Here's a template of the kind of exploration, preprocessing, model construction and evaluation I want to do with each project

Outline

Data exploration

  • Distributions (broken down by class)

    • Intensity distributions per sample (boxplots)
      • Make sure no samples are weird
    • Mean Feature Intensity (broken down by class)
      • Make sure classes don't look obviously wonky (batch effect)
    • Feature Sparsity distributions per sample (distplot)
      • Look for batch effect
    • Mean Feature Sparsity distribution (distplot)
      • Batch effects?
  • Covariates

    • intensity x variance
    • rt x intensity
    • mz x intensity
    • rt-width x intensity
    • mzwid x intensity
  • Statistics

    • MW-pvals distributions, stratified by
      • Variance
      • mean feature Intensity
      • mean feature Sparsity
      • rt
      • mz
  • Unsupervised viz (visualize by class)

    • PCA
    • Clustering
    • cosine similarity matrices?

Data Preprocessing

  • Filtering
    • Variance filter
  • Transformation
    • Dilution correction (PQN-normalization)
    • Misisng value imputation (fill zero's with 1/2 the minimum intensity detected)
    • log transformation and no-log-transform (branchpoint for downstream analyses)
    • Robust scaler (subtract median, scale by IQR)

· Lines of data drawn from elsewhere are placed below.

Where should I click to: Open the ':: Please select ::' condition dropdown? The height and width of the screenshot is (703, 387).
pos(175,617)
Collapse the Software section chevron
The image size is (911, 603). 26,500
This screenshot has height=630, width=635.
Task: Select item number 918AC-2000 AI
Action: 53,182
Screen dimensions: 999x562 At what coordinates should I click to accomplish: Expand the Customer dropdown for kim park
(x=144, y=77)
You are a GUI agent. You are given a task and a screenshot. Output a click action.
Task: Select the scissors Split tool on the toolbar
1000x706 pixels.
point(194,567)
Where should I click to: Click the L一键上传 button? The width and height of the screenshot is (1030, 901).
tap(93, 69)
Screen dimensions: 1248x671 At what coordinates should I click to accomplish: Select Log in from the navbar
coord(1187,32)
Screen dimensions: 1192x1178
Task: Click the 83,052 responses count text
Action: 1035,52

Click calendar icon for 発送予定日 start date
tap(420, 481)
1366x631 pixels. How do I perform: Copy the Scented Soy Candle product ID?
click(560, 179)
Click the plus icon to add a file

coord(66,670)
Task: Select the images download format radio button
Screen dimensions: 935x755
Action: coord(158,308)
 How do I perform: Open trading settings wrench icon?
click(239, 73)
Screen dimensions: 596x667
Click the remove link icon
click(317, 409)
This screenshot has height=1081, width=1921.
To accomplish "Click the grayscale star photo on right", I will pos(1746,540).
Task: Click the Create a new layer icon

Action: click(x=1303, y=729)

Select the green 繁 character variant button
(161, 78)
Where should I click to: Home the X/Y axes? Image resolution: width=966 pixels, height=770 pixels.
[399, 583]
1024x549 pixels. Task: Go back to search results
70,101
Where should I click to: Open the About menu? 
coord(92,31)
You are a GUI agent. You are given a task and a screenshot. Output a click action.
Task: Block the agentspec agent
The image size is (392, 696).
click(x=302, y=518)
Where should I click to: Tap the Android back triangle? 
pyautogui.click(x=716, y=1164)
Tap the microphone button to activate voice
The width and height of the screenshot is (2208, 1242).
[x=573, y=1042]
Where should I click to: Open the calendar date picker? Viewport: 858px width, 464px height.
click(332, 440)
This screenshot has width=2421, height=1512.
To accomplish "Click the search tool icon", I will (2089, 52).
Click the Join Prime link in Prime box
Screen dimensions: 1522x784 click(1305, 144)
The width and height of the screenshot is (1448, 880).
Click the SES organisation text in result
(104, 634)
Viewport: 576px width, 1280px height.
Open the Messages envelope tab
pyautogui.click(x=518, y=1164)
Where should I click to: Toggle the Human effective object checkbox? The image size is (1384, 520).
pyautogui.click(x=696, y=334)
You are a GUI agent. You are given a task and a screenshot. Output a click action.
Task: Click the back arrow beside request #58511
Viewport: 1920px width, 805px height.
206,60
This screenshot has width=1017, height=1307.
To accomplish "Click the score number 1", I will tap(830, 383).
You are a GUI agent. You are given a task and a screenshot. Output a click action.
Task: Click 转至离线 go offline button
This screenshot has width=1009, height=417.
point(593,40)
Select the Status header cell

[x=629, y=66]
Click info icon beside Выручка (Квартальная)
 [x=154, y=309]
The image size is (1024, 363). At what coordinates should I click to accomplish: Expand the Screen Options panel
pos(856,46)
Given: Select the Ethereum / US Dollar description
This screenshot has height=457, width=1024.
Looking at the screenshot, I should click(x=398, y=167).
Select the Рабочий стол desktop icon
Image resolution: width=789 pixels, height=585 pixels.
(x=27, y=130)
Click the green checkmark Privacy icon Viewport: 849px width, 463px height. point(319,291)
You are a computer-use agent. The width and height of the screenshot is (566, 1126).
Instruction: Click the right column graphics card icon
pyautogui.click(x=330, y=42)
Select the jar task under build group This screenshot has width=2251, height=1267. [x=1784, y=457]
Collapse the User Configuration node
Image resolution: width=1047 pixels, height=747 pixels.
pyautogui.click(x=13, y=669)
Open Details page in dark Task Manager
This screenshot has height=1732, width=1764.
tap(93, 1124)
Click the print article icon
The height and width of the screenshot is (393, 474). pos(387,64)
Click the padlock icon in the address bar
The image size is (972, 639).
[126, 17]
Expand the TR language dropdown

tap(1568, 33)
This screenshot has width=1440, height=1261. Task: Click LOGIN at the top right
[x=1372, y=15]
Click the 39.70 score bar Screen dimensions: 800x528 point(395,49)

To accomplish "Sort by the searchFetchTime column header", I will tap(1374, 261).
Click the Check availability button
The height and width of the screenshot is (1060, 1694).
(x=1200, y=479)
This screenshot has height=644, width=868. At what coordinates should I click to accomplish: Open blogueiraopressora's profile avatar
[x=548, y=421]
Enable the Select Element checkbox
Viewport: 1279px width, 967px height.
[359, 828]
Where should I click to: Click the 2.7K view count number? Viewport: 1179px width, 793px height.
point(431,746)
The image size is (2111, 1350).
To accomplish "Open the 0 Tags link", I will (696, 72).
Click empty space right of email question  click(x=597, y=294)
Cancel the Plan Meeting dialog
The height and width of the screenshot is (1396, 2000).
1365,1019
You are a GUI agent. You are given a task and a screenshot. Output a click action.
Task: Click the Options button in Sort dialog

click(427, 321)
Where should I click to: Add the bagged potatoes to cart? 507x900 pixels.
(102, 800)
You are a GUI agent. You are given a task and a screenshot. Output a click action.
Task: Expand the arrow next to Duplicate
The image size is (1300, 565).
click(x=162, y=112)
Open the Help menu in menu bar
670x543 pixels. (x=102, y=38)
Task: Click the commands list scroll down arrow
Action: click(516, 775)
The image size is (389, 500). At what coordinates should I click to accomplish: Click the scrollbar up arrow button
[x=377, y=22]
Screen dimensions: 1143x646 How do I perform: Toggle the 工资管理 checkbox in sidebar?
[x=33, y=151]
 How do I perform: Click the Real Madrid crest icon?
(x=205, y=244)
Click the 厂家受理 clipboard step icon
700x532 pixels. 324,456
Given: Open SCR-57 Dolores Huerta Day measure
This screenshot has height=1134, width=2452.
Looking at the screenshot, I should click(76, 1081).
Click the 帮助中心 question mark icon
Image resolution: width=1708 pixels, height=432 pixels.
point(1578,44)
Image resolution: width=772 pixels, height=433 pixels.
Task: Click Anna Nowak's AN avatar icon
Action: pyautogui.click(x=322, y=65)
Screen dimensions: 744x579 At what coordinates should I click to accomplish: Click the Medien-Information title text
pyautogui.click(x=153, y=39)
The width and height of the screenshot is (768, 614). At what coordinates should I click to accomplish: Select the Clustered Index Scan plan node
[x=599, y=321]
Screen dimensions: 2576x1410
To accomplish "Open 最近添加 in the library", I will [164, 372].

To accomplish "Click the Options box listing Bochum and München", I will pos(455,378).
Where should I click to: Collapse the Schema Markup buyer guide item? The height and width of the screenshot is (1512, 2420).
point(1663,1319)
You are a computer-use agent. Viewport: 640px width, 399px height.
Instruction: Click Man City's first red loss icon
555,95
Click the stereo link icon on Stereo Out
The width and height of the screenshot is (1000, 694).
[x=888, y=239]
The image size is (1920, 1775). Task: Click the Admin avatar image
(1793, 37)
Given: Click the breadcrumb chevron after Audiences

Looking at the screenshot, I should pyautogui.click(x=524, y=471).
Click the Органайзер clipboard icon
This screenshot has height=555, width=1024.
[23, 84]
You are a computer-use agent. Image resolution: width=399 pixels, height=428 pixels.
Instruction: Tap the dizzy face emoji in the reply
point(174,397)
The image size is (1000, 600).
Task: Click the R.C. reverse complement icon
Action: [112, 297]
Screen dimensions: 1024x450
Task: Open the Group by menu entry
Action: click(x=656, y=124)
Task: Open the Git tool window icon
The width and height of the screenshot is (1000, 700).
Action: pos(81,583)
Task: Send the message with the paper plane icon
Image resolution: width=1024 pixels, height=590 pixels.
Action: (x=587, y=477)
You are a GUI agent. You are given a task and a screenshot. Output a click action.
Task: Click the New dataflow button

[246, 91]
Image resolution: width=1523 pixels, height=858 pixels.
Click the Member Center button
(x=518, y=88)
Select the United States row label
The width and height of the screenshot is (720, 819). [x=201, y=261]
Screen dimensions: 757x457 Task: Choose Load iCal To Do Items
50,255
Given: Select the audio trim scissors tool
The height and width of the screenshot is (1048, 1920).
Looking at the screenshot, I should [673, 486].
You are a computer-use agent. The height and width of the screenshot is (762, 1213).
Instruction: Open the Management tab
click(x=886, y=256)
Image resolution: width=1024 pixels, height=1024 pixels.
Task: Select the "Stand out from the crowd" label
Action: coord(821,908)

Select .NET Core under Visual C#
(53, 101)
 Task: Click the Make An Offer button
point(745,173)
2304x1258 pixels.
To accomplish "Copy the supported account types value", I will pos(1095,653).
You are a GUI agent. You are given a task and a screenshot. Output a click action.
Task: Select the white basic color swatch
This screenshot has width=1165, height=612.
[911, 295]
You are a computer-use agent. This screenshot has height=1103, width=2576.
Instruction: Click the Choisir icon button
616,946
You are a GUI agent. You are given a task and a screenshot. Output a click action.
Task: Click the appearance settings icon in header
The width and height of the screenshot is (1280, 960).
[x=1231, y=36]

Add in pos/neg mode features (branchpoint)

  • Process separately, and also together
  • After preprocessing steps have been looked at/through and filtering performed, combine the positive and negative mode data

Feature Selection

  • Dimensionality reduction (branchpoint)
    • PCA
    • Hierarchical clustering
    • Problem: These features won't generalize, so not extensible beyond current study

Classification

  • RF
  • Logistic regression
    • with l-1 penalty for sparsity

Load the data


In [73]:
import subprocess
subprocess.call('pip install mwtab', shell=True)
%load_ext autoreload
import src.project_fxns.organize_xcms as xcms_fxns
import src.data.preprocessing as preproc
import seaborn as sns
import matplotlib.pyplot as plt
import numpy as np
import src.data.data_exploration as explore
import pandas as pd
import scipy.stats as stats

# scikit
from sklearn.decomposition import PCA
from sklearn import preprocessing
%matplotlib inline
%autoreload 2


The autoreload extension is already loaded. To reload it, use:
  %reload_ext autoreload

In [2]:
mtbls315_pos = xcms_fxns.Xcms_organize(
        '/home/data/processed/MTBLS315/uhplc_pos/xcms_result.tsv'
)
mtbls315_pos.remove_column_prefix(prefix='X')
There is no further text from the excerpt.